:: Extract provided ::
'''

Side Event: The Western Balkans in a Brexiting EU (Organised by International Centre for European Studies (CIFE), The Austro-French Centre for Rapprochement in Europe (CFA) and Institute for International Affairs (IAI))
The Berlin process was launched in 2014 to maintain the impetus of European integration in the Western Balkans in the face key challenges posed to EU’s external policies. In the East, the war in Ukraine and the annexation of Crimea fuelled growing instability at the EU’s doorsteps, while rising influence of non-Western powers continued to spread throughout the Western Balkans. The EU’s approach towards enlargement – undermined by the statement of European Commission President Jean-Claude Juncker that no accession will take place until 2020 – seemed to have lost its appeal. The Berlin process, against this backdrop, was to further “real additional progress” in the region and thereby reinvigorate the EU’s enlargement strategy. After the last summit in Trieste, Italy, in which the EU reasserted its commitment to support the six Western Balkans countries on their way to membership, the Berlin process is now heading towards London, in a very challenging political context.

'''

:: Provided information ::
'''

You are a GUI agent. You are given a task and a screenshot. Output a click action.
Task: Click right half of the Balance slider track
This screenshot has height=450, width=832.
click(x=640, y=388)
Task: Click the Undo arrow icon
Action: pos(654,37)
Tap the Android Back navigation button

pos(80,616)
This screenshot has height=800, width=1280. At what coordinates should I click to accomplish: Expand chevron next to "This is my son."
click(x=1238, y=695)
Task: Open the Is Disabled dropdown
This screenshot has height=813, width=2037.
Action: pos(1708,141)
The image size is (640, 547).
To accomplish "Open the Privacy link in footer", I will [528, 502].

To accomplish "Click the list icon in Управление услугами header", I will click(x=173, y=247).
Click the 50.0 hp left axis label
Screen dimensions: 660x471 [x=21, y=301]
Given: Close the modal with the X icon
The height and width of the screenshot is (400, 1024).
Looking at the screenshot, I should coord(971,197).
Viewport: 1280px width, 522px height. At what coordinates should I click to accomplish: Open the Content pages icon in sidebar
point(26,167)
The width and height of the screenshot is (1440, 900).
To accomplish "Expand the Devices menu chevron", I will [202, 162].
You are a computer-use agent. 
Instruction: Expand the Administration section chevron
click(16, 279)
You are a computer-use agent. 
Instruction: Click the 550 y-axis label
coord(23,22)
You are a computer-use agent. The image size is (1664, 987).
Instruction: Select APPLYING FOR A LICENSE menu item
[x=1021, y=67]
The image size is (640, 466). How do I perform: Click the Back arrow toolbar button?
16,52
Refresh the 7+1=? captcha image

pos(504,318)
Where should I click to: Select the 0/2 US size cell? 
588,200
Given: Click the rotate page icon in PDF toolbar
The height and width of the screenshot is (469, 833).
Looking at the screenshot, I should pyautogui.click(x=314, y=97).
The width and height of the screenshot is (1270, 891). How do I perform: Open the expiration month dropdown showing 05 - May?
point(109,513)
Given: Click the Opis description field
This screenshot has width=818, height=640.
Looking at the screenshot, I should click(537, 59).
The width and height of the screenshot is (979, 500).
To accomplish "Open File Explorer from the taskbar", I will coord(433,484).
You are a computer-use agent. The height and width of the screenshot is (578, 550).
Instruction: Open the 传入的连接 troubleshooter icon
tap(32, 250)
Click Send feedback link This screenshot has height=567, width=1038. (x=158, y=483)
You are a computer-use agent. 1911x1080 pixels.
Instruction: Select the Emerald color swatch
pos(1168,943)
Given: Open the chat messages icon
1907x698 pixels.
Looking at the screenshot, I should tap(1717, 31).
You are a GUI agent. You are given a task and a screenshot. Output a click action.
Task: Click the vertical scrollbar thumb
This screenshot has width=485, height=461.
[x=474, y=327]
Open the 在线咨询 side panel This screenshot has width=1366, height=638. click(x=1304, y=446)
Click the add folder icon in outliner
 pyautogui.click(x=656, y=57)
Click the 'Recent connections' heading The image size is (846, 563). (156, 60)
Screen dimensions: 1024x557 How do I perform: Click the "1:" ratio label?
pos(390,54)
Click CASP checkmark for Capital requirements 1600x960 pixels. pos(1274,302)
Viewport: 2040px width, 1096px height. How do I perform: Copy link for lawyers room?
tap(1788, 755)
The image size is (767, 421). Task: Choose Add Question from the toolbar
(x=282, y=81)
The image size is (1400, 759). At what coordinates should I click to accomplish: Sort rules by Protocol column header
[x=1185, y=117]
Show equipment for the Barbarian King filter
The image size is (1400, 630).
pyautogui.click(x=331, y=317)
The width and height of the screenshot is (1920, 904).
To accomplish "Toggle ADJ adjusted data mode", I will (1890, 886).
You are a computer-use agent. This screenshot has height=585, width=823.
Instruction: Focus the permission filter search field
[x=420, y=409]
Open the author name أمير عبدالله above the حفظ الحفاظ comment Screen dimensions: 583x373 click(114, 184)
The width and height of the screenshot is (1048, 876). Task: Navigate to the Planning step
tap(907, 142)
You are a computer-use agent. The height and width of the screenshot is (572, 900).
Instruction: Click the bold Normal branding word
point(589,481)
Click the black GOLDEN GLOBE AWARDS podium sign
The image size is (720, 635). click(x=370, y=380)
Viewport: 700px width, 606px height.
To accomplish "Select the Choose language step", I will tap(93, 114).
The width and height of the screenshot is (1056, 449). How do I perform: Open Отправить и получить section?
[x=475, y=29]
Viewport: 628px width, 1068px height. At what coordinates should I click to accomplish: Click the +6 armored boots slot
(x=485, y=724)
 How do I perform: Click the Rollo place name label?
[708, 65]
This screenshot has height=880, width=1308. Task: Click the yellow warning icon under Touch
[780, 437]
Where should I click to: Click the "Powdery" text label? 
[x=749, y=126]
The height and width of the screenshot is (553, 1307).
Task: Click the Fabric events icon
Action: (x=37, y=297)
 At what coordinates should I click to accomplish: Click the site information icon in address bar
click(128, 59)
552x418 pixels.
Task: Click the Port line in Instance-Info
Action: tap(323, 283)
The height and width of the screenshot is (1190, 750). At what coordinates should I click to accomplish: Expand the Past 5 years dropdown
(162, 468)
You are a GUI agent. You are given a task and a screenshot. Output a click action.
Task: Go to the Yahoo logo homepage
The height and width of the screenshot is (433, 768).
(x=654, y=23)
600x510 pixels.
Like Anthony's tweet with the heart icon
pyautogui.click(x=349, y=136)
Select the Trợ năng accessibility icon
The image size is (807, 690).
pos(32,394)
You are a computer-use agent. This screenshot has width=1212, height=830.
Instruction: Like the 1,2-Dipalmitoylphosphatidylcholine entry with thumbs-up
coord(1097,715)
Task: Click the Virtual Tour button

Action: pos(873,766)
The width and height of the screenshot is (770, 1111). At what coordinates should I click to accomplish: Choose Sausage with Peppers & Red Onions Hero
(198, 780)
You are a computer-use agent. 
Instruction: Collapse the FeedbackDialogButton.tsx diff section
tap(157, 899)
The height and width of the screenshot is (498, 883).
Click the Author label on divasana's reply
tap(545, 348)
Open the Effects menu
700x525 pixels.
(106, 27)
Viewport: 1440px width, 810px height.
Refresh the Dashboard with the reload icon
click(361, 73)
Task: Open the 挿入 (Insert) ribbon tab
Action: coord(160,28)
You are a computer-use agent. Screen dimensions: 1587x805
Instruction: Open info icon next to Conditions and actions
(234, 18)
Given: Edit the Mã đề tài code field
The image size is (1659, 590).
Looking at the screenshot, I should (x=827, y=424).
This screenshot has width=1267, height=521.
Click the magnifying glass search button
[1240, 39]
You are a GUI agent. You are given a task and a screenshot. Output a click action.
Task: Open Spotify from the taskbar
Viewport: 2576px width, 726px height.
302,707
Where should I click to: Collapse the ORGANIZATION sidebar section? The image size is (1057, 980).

'''

:: Check your understanding ::
- A) In the side event text, swap "Side Event" for "Panel Discussion" and write out everything from "Side Event: The" down to "International Affairs (IAI))".
- B) According to the side event text, where was the last summit of the Berlin process held?
The data has no connection to the side event text.

:: Per-task answers ::
- A)
Panel Discussion: The Western Balkans in a Brexiting EU (Organised by International Centre for European Studies (CIFE), The Austro-French Centre for Rapprochement in Europe (CFA) and Institute for International Affairs (IAI))

- B) Trieste, Italy